Available data below:
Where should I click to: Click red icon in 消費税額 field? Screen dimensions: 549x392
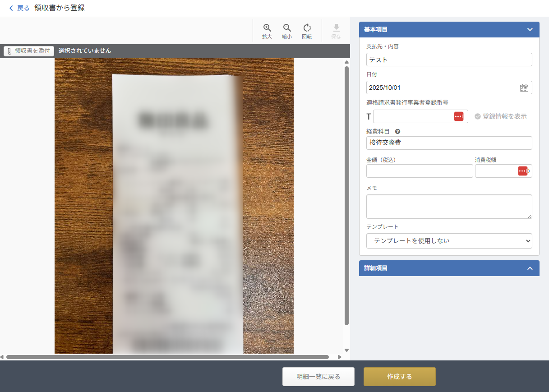tap(522, 171)
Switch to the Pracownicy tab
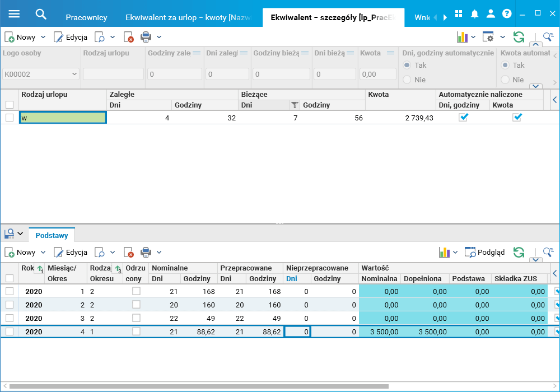The width and height of the screenshot is (560, 392). (86, 17)
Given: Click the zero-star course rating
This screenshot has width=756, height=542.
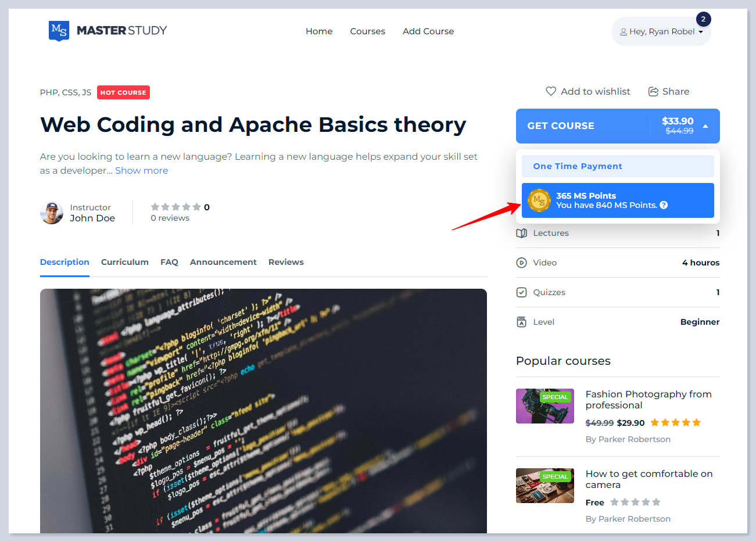Looking at the screenshot, I should point(175,207).
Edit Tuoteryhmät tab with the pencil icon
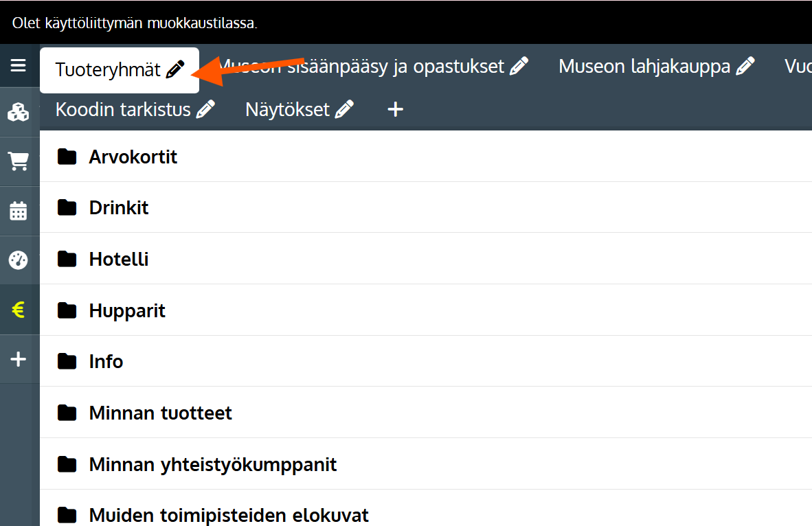 tap(176, 69)
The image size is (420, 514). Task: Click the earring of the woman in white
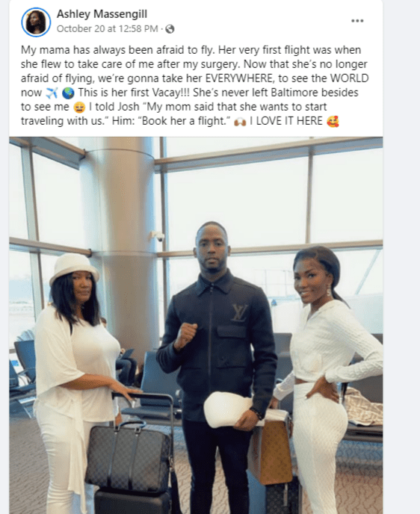[x=329, y=291]
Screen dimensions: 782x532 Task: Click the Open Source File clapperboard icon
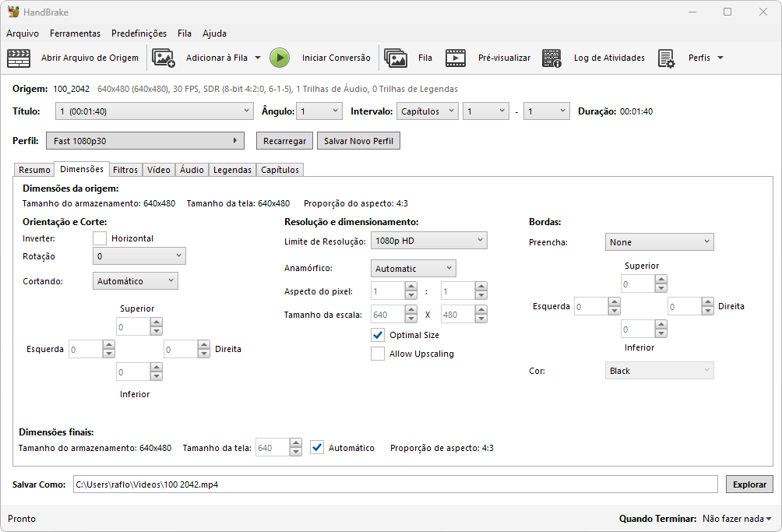click(19, 58)
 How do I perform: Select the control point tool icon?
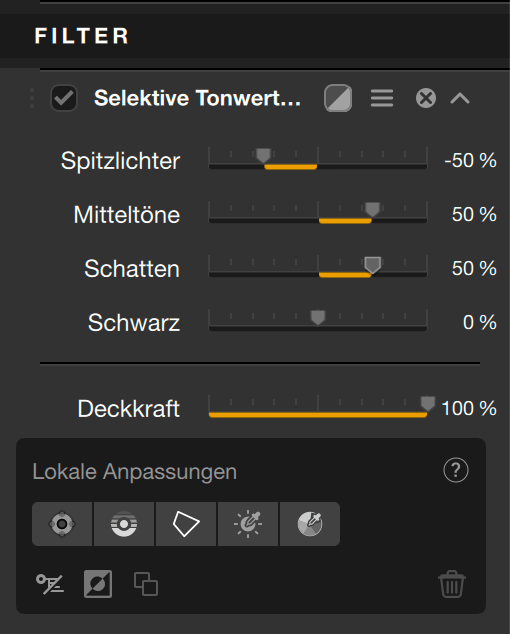62,524
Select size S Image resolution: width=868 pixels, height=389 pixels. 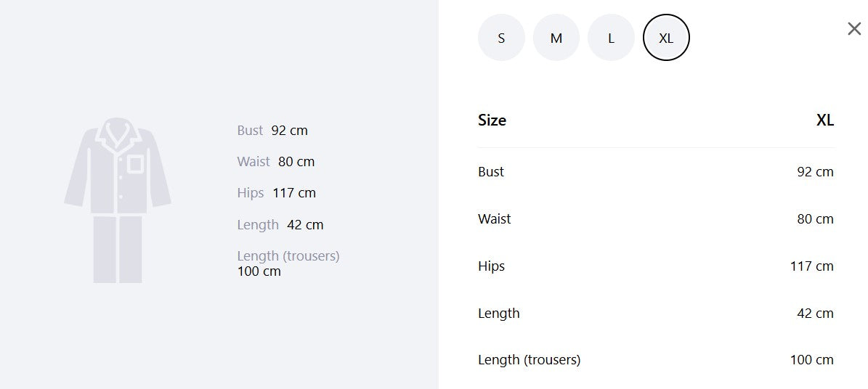pyautogui.click(x=501, y=38)
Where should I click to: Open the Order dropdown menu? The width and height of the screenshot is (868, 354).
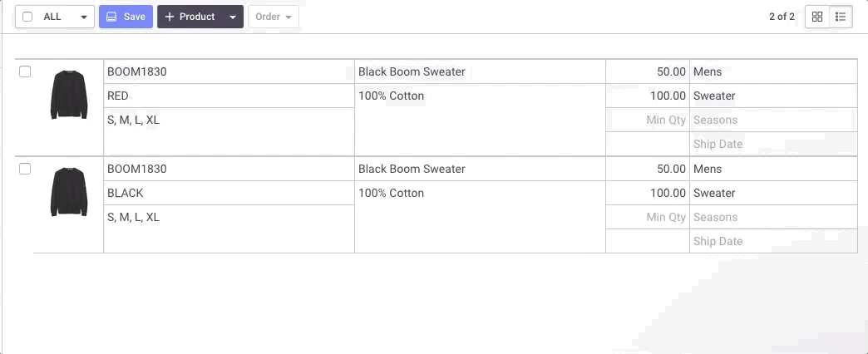(x=274, y=17)
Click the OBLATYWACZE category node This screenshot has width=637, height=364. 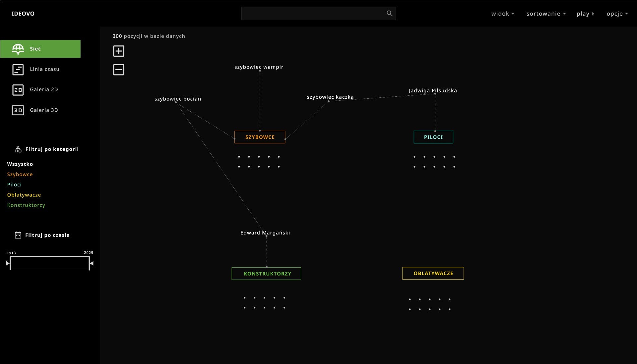click(433, 273)
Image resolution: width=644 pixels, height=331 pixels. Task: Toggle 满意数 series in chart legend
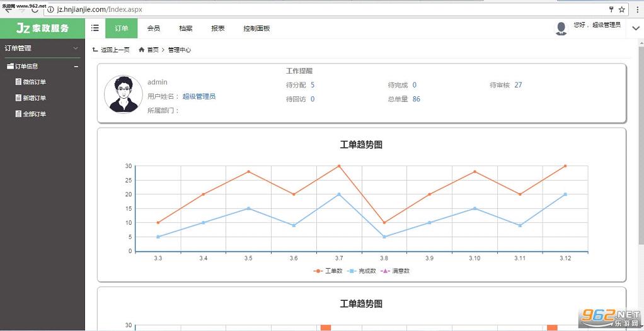pyautogui.click(x=395, y=271)
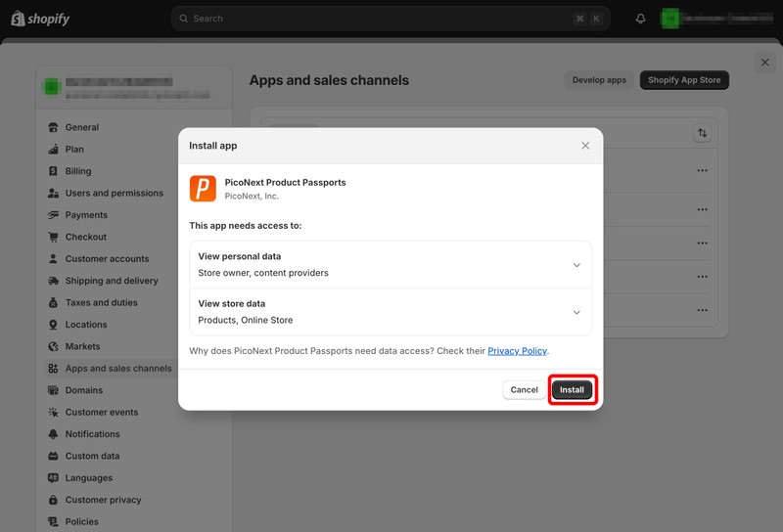The image size is (783, 532).
Task: Click the PicoNext app logo icon
Action: click(x=203, y=188)
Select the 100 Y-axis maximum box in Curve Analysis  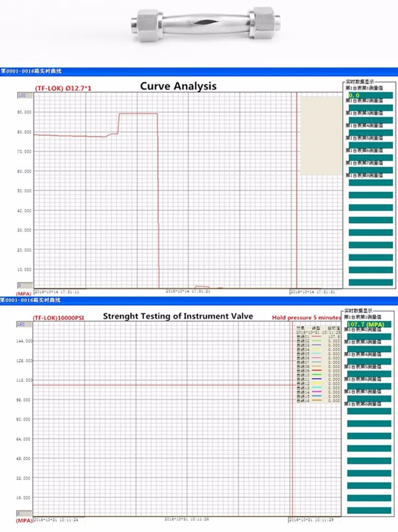tap(22, 95)
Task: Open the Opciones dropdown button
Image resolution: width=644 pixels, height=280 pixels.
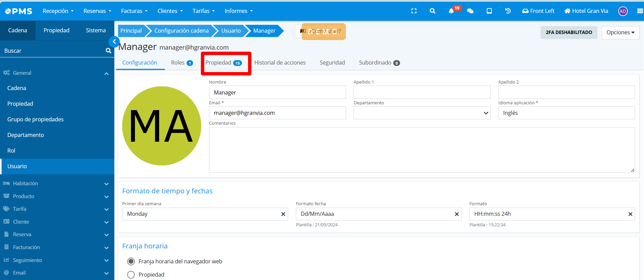Action: click(620, 33)
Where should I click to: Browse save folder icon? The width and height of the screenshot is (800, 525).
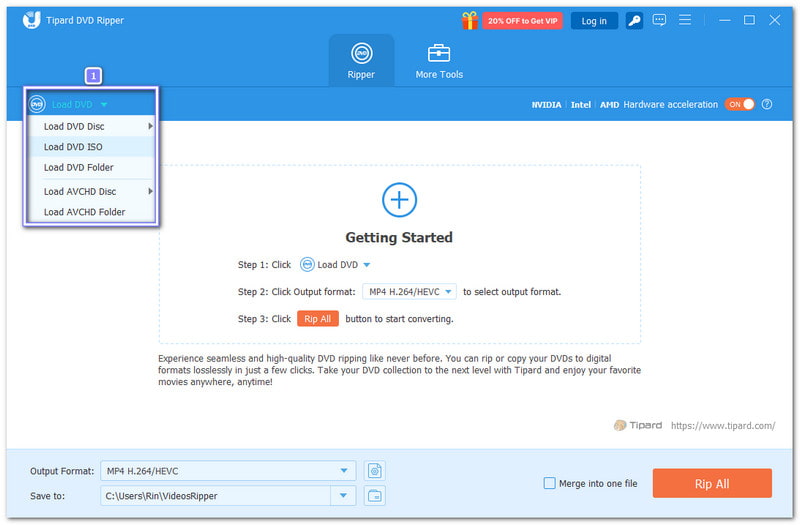(x=375, y=495)
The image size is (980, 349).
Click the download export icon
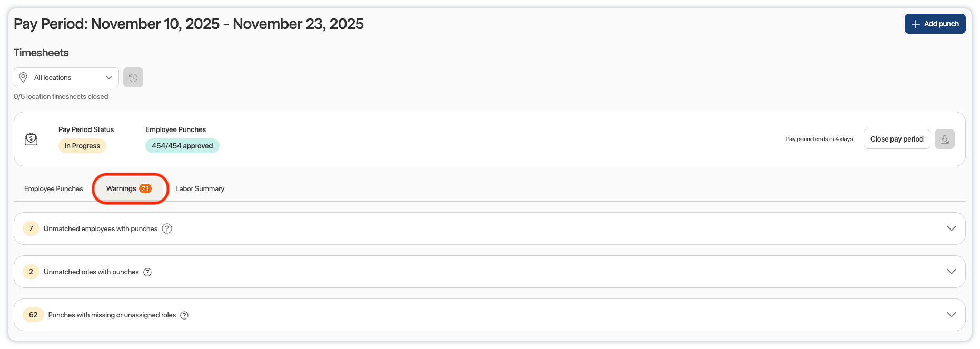(x=944, y=139)
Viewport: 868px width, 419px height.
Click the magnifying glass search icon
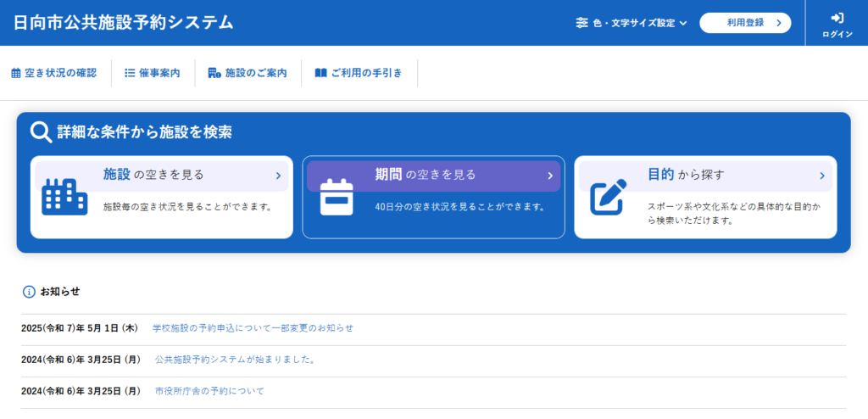pyautogui.click(x=41, y=132)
End of Available data.
* [Exercise objective]: Go through the data above and print exactly the lines from its first line through the line holding "Given: Click the zero-star course rating", both included, leaving pictures aside.

* [Answer to this problem]:
Where should I click to: Click red icon in 消費税額 field? Screen dimensions: 549x392
tap(522, 171)
Switch to the Pracownicy tab
The width and height of the screenshot is (560, 392). (86, 17)
Given: Click the zero-star course rating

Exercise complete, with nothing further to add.